(Source data)
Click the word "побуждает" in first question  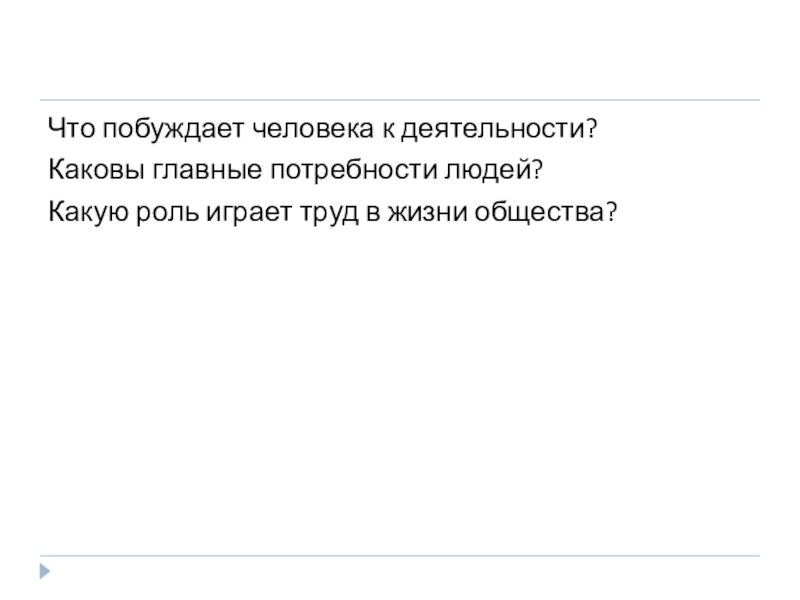(x=161, y=129)
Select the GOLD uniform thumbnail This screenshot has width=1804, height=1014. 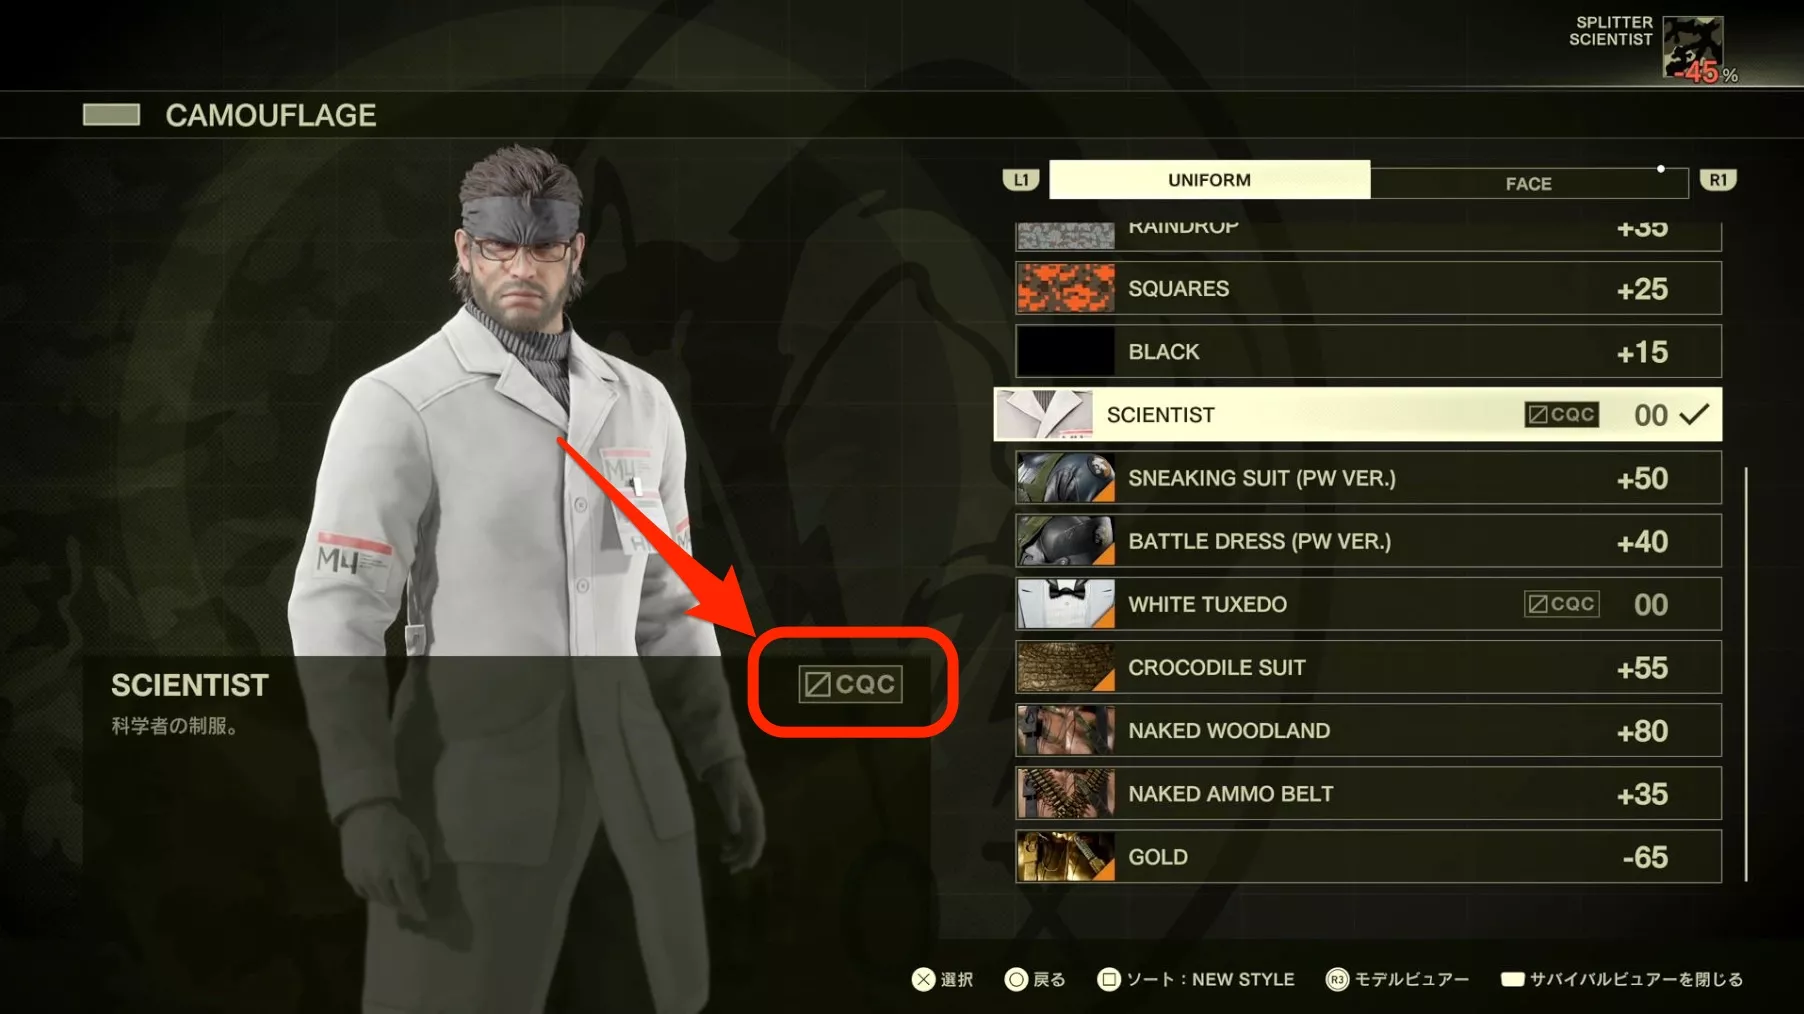(1065, 857)
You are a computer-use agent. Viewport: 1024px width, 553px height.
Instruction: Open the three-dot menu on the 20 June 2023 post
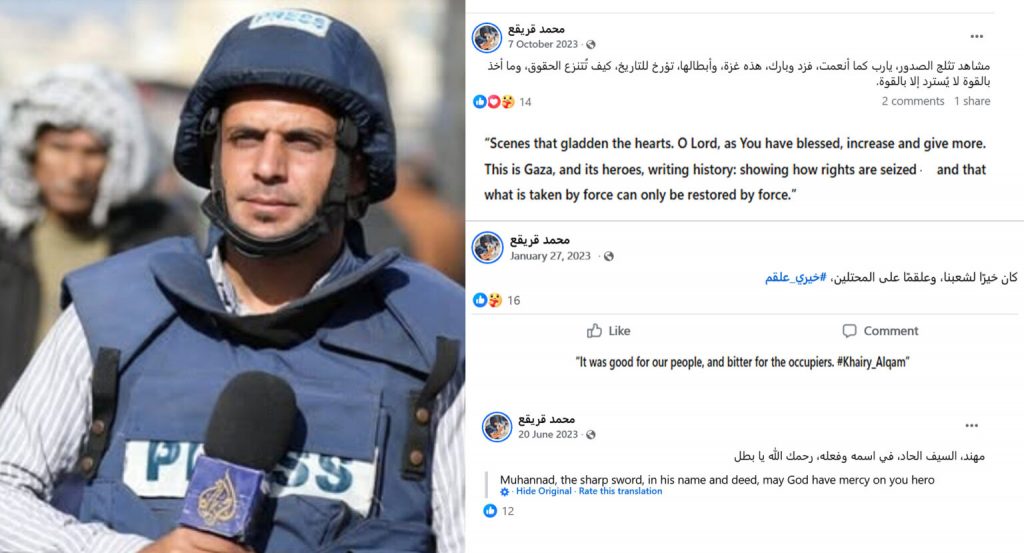(972, 426)
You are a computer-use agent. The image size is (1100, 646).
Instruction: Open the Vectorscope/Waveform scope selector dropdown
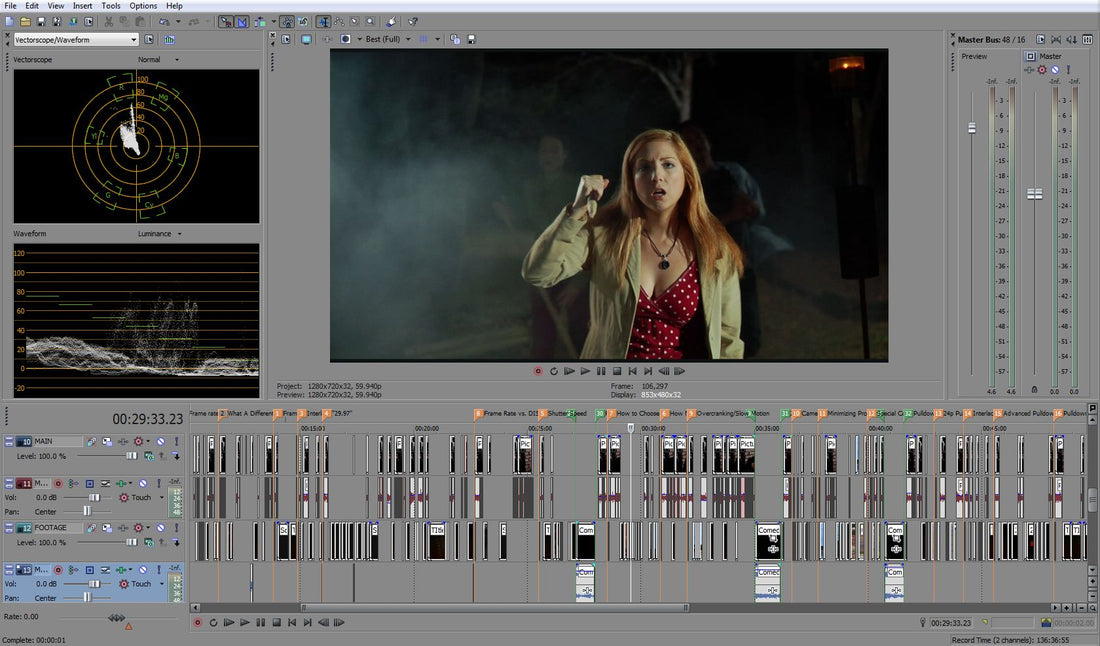tap(75, 39)
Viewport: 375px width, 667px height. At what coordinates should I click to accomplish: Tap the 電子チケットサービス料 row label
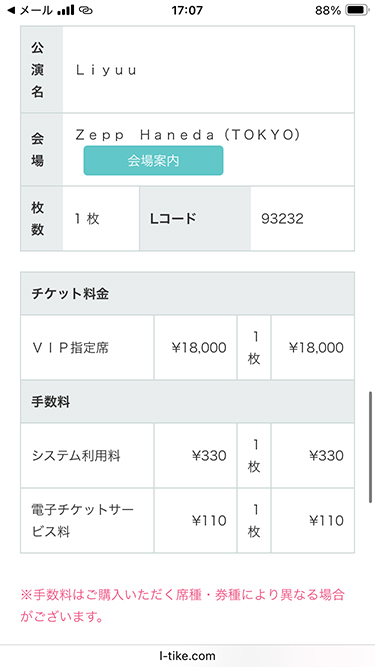tap(83, 521)
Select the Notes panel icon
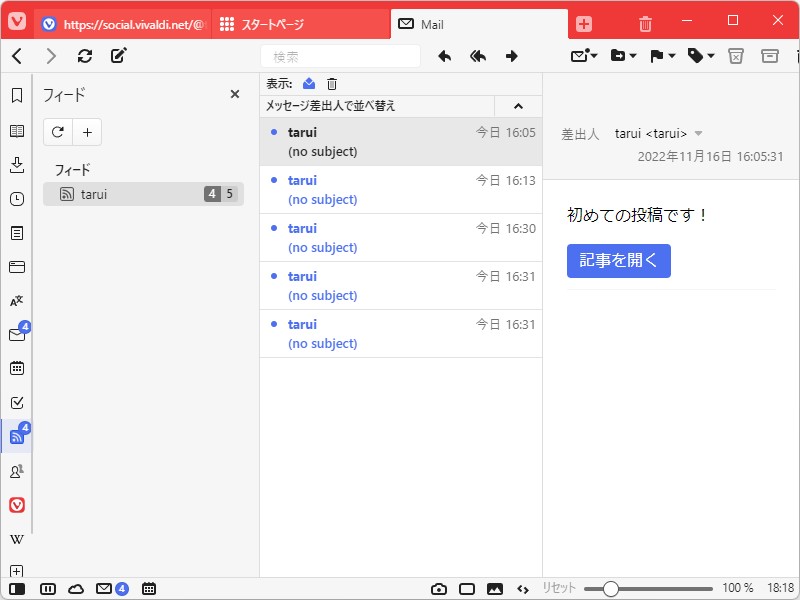This screenshot has width=800, height=600. point(16,232)
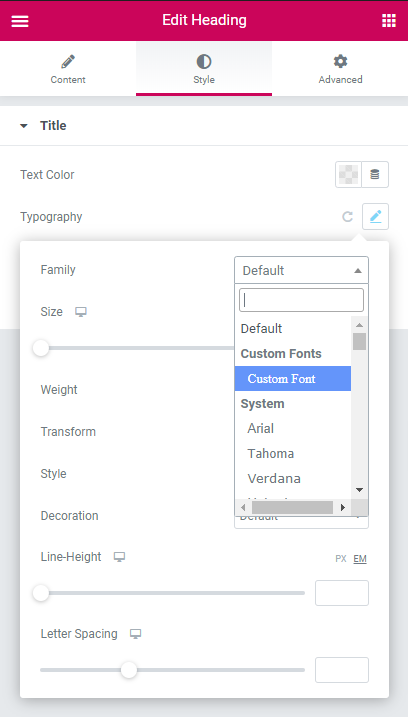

* **Task prompt**
Restate, word for word and without pictures, the lines from the line containing "You are a computer-use agent. Viewport: 1024px" to the last line of the records above.

* **Written solution**
You are a computer-use agent. Viewport: 1024px width, 553px height.
Instruction: Open the three-dot menu on the 20 June 2023 post
(972, 426)
You are a computer-use agent. The image size is (1100, 646).
Instruction: Open the Vectorscope/Waveform scope selector dropdown
tap(75, 39)
Viewport: 375px width, 667px height. At what coordinates should I click to accomplish: Tap the 電子チケットサービス料 row label
tap(83, 521)
Select the Notes panel icon
This screenshot has width=800, height=600. point(16,232)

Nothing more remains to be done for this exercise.